_DIRECTIONS_: Write out, word for word, the passage of the book review that opens with the words "Made up of five" and closes with "more interesting tidbits.".

_EXERCISE TEXT_:
[Start of section]

Out of scores of books on the origins and machinations of the universe, it’s rare to find one that offers something new. But kudos to Ersilia Vaudo, the author of her newly translated book: “The Story of Astrophysics in Five Revolutions.”
Replete with dozens of ‘inside baseball’-type revelations about the history of astronomy and astrophysics, the Italian, Paris-based author and astronomy communicator and her translator Vanessa Di Stefano have put together a book that is in parts both breezy and profound.
Made up of five long chapters, “The Story of Astrophysics” details different revolutionary aspects of humankind’s understanding of cosmic history. Here are a tiny few of the book’s more interesting tidbits.
The Question Of The Speed Of Light
In a 1638 experiment, Galilei Galileo used two lanterns covered by dark cloths placed on two small hills about a mile apart. Galileo uncovered his lantern first and when a student about a mile away saw the light from Galileo’s lantern, he reciprocated. But the time elapsed between the two events was much too short for Galileo to calculate.
Yet Sir Isaac Newton made great progress in our understanding of light speed by successfully calculating the time it takes for light to travel from the Sun to Earth. As noted in his 1704 “Opticks” treatise, Newton found a value of between 7 and 8 minutes which is incredibly close to the actual value of 8 minutes and 20 seconds.
A century and a half later, Vaudo notes, the speed of light, c, makes its appearance in the late 19th equations formulated by Scottish physicist and mathematician James Clerk Maxwell.
Maxwell used his math to describe the propagation of electromagnetic waves which travel at the same speed as light, Vaudo notes. This suggested that light is a form of electromagnetic radiation, a theoretical conclusion later confirmed by German physicist Heinrich Hertz, she writes.
We now know that light in a vacuum travels at the incredible constant speed of 299,792,458 meters per second.
Understanding that light has a finite speed and linking it to the larger realm of electromagnetism helped secure the spacetime distance scale that is a foundation of contemporary cosmology. Accessing the full electromagnetic spectrum for observations also gave astronomers a multifaceted observational window onto the universe.

[End of section]

_INFORMATION SHOWN_:
[Start of section]

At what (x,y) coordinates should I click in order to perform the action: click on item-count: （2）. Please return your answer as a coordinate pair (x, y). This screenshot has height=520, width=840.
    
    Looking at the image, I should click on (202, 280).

[End of section]
[Start of section]

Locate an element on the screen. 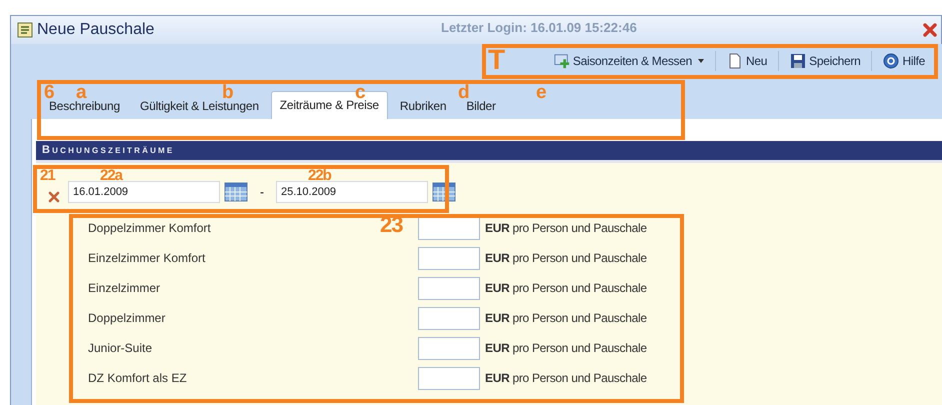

[End of section]
[Start of section]

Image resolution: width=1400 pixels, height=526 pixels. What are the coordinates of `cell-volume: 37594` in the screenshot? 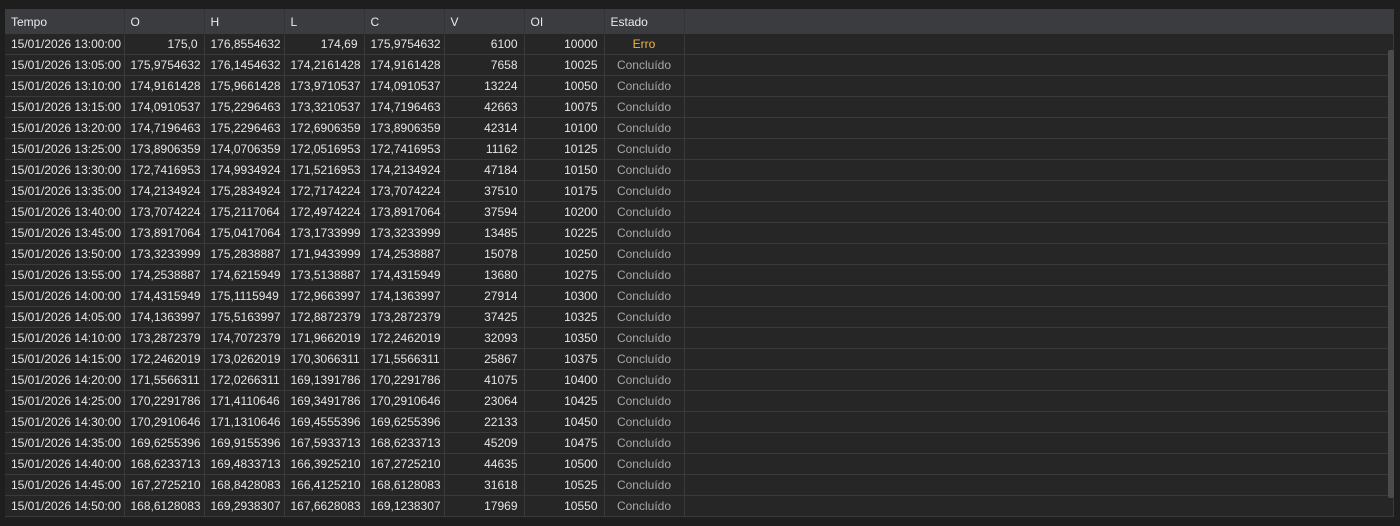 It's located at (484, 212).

[End of section]

_EXERCISE OUTPUT_:
Made up of five long chapters, “The Story of Astrophysics” details different revolutionary aspects of humankind’s understanding of cosmic history. Here are a tiny few of the book’s more interesting tidbits.